No one can solve highway congestion. What we can do is make travel more reliable, more efficient, and less expensive. That’s what the JBLM / Interstate 5 Congestion Relief Action Plan will do.
TRPC received funding to develop and implement low-cost, high-value strategies to improve I-5 travel as fast as possible. This site provides background on the efforts leading up to this work, and a record of that work as it progresses.
What has Been Done to Date
Over the last few years, highway investment studies and growth coordination plans have concluded that changes to the interstate system are needed to meet current and future mobility needs.
Joint Base Lewis-McChord Growth Coordination Plan (City of Lakewood, 2010)

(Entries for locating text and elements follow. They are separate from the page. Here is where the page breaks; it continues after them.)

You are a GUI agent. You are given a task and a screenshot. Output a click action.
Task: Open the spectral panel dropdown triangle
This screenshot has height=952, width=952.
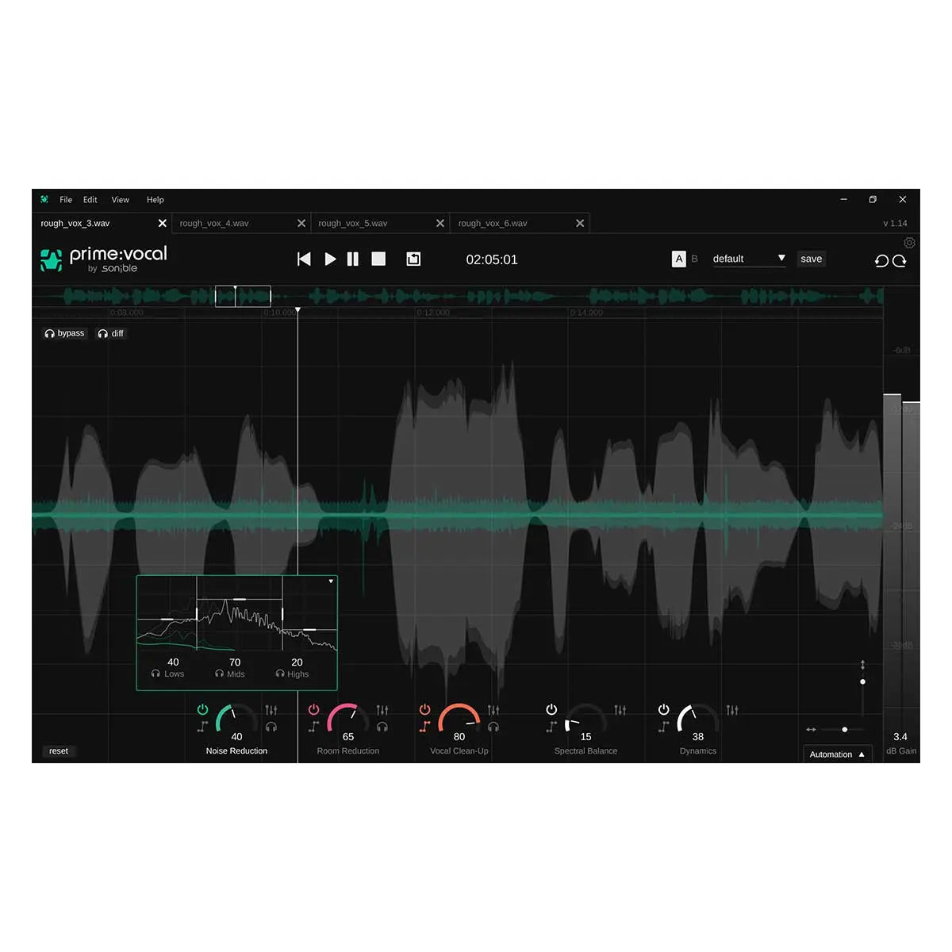331,581
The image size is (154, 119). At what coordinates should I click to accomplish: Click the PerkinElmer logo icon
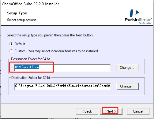tap(134, 13)
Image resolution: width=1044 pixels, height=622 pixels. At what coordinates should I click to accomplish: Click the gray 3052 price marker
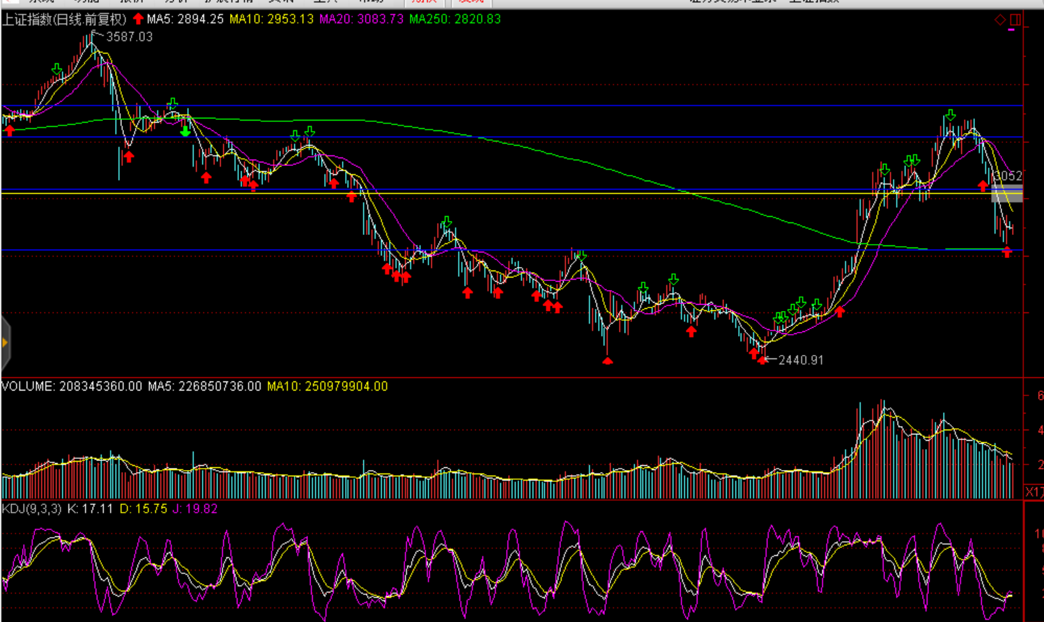pyautogui.click(x=1007, y=176)
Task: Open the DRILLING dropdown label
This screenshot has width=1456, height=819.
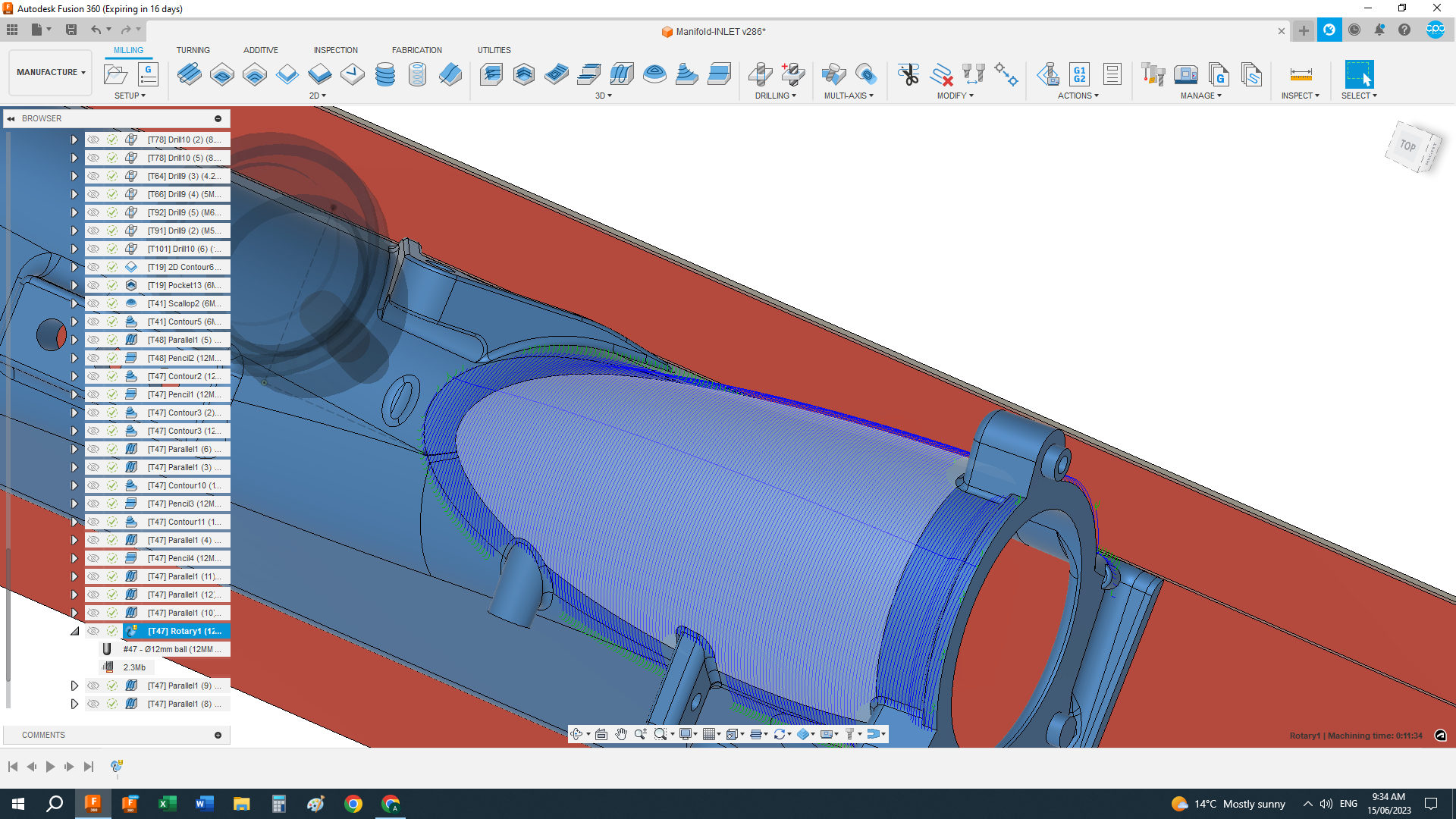Action: [775, 96]
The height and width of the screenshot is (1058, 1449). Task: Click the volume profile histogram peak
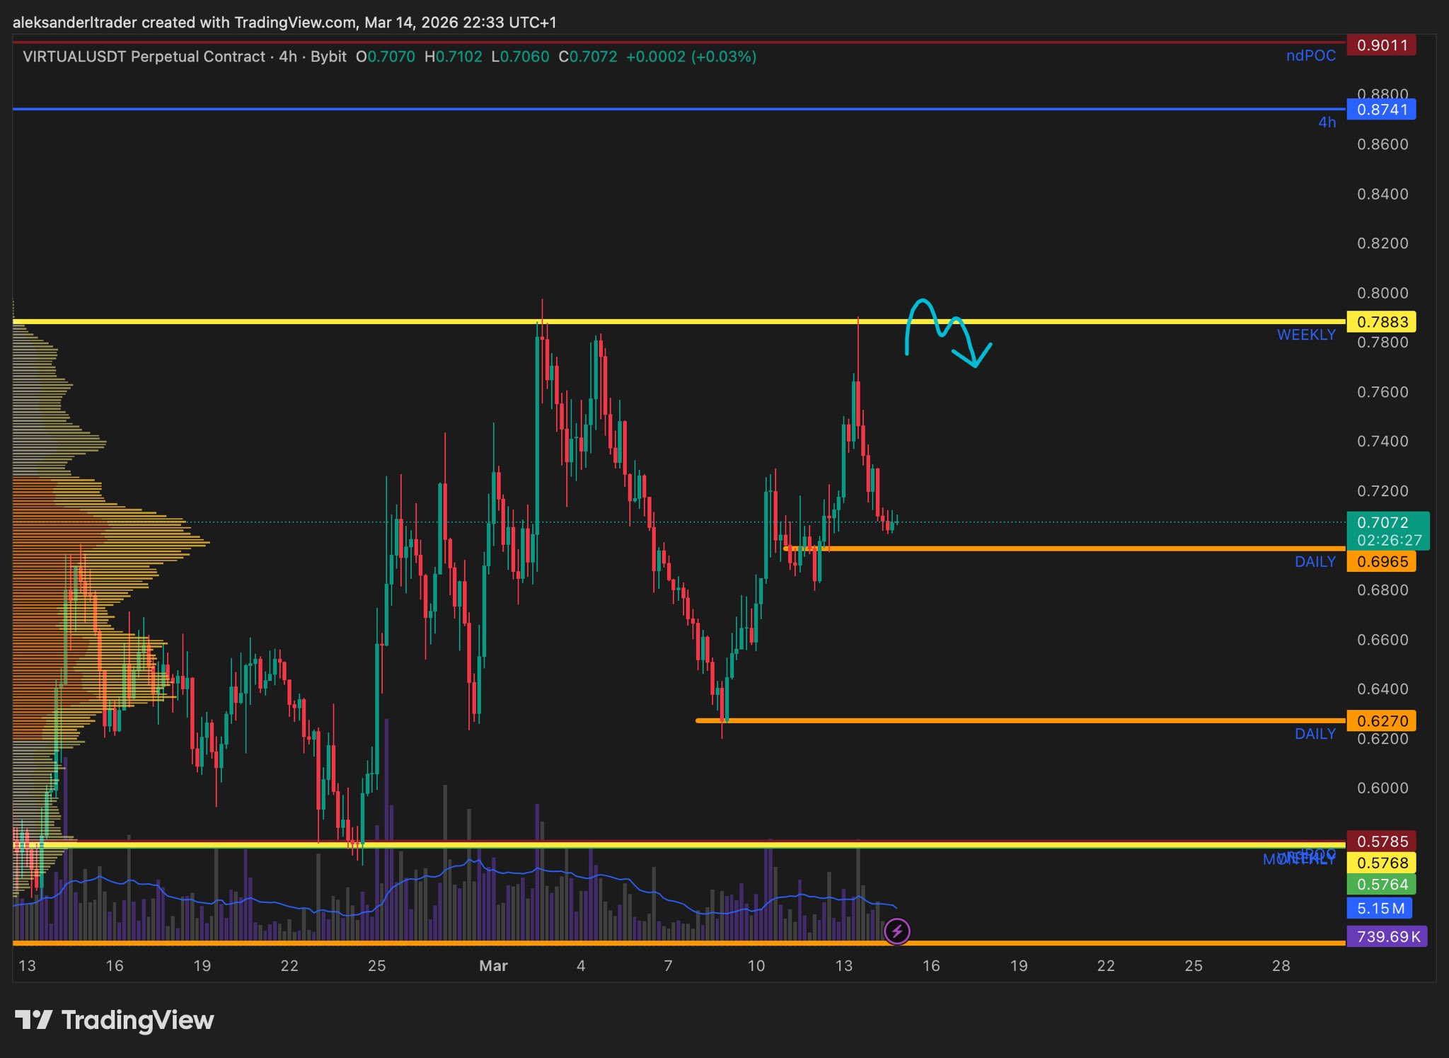[x=202, y=543]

Recommendations in those plans include reconstructing Interstate 5 to add high-occupancy vehicle and general capacity travel lanes, rebuilding various interchanges, and constructing the Cross Base Highway, in addition to many transportation projects on-base. Implicit in these recommendations is reconstructing the Burlington Northern Santa Fe mainline that crosses over I-5 immediately south of Joint Base Lewis-McChord, and replacing the 2 bridges that cross the Nisqually River at the Thurston / Pierce County line. These projects will cost well over a billion dollars and take years to accomplish. No Popular Choices
Choices associated with converting general purpose lanes to carpool-only lanes during peak periods, or introducing tolls or variable speed limits are not popular. Then again, neither is congestion, unreliable travel time, or increased gas taxes to pay for a $1 to $2 billion project. There are no painless, popular choices to improve Interstate 5 mobility, but to do nothing in the face of growing congestion is irresponsible. This project will explain why different measures are selected, the intended benefits, and the costs to implement.
Driving Alternatives Already in Place
Communities in this area have long supported viable travel choices that not only provide alternatives to driving, but also help reduce transportation impacts on climate change and give travelers a way to beat increasing fuel prices. The reliability of transit, vanpool, and carpool options in south sound are impeded by the lack of HOV facilities south of Tacoma. Yet it will cost a lot of money and take years to build that system. The JBLM / Interstate 5 Congestion Relief Action Plan will deploy interim measures to give a time advantage to these more efficient commuter travel options.
Improving the Alternatives we Already Have in Place
We’re taking a systems approach, thinking strategically in the face of urgent need and funding reality. We will look for system bundles that can be deployed within:
3 or more years
Active Traffic Management
Each bundle will include the right mix of investments and policies to make I-5 travel more reliable, more efficient, and help keep transportation costs as low as possible. Active traffic management, HOV lane conversions, transit, vanpools, park-and-ride lots, transit flyers, parking policies, and time of day tolling will be paired with telework, flex schedules, ride share programs, and other employer-based commute trip reduction strategies.
The JBLM / Interstate 5 Congestion Relief Action Plan starts by identifying low-cost, high-value, quick-to-implement measures that can improve travel while longer-term, more expensive strategies are being designed. Waiting years to get started is not an option. Relief is needed now.